# Validation set approach

Import all the packages and functions needed

In [None]:
import numpy as np
import pandas as pd
import statsmodels.api as sm
from sklearn.model_selection import train_test_split

Import the data from the file Auto.csv and remove all columns that are not complete.

In [None]:
auto = pd.read_csv('./Data/Auto.csv',na_values='?')
auto = auto.dropna()

We want to predict the mpg from the horsepower in the auto dataframe.
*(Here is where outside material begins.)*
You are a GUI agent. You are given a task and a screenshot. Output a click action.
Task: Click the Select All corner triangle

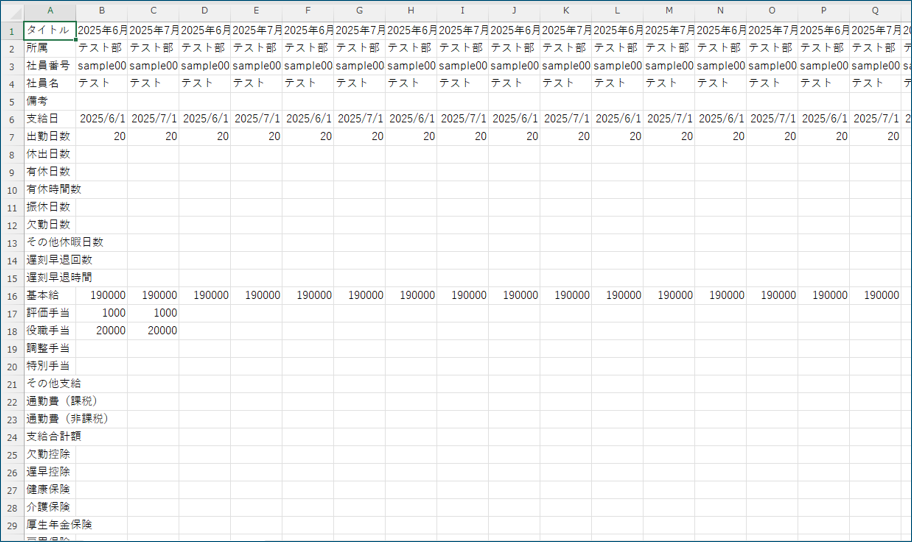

In the simple linear regression task we already saw, that the linear fit may not be the best choice. 

a) Randomly split the data into a training and test set. 

In [None]:
np.random.seed(0)

training = np.random.choice([False,True], size=392)

y_train = auto.mpg[training]
X_train = sm.add_constant(auto.horsepower[training])

y_test = auto.mpg[~training]
X_test = sm.add_constant(auto.horsepower[~training])

b) Fit a linear regression model on the training set and compute the MSE with the predictions on the validation set (test set).

In [None]:
linear_model = sm.OLS(y_train, X_train)
linear_results = linear_model.fit()

y_predictions = linear_results.predict(X_test)
mse = np.mean((y_predictions - y_test) ** 2)
print(f'Mean Squared Error: {mse:.4f}')

c) Fit a quadratic regression model on the training set and compute the MSE with the predictions on the validation set (test set).

In [None]:
X_train = sm.add_constant(np.column_stack((auto.horsepower[training], auto.horsepower[training]**2)))
X_test = sm.add_constant(np.column_stack((auto.horsepower[~training], auto.horsepower[~training]**2)))

quad_model = sm.OLS(y_train, X_train)
quad_results = quad_model.fit()

y_predictions_quad = quad_results.predict(X_test)
mse_quad = np.mean((y_predictions_quad - y_test) ** 2)  
print(f'Mean Squared Error (Quadratic): {mse_quad:.4f}')   
# Compare the two models
if mse_quad < mse:
    print("The quadratic model has a lower MSE than the linear model.") 
else:
    print("The linear model has a lower MSE than the quadratic model.")
# Display the summary of the quadratic model
print(quad_results.summary())
# Display the summary of the linear model
print(linear_results.summary())

d) Fit a cubic regression model on the training set and compute the MSE with the predictions on the validation set (test set).

In [None]:
X_train = sm.add_constant(np.column_stack((auto.horsepower[training], auto.horsepower[training] ** 2, auto.horsepower[training] ** 3)))
X_test = sm.add_constant(np.column_stack((auto.horsepower[~training], auto.horsepower[~training] ** 2, auto.horsepower[~training] ** 3)))

model = sm.OLS(y_train, X_train)
cubic_results = model.fit()

y_predictions_cubic = cubic_results.predict(X_test)
mse_cubic = np.mean((y_predictions_cubic - y_test) ** 2)
print(f'Mean Squared Error (Cubic): {mse_cubic:.4f}\n')
# Compare the cubic model with the previous models
if mse_cubic < mse_quad and mse_cubic < mse:
    print("The cubic model has the lowest MSE among all models.")
else:
    print("The cubic model does not have the lowest MSE compared to the previous models.")
# Display the summary of the cubic model
print(cubic_results.summary())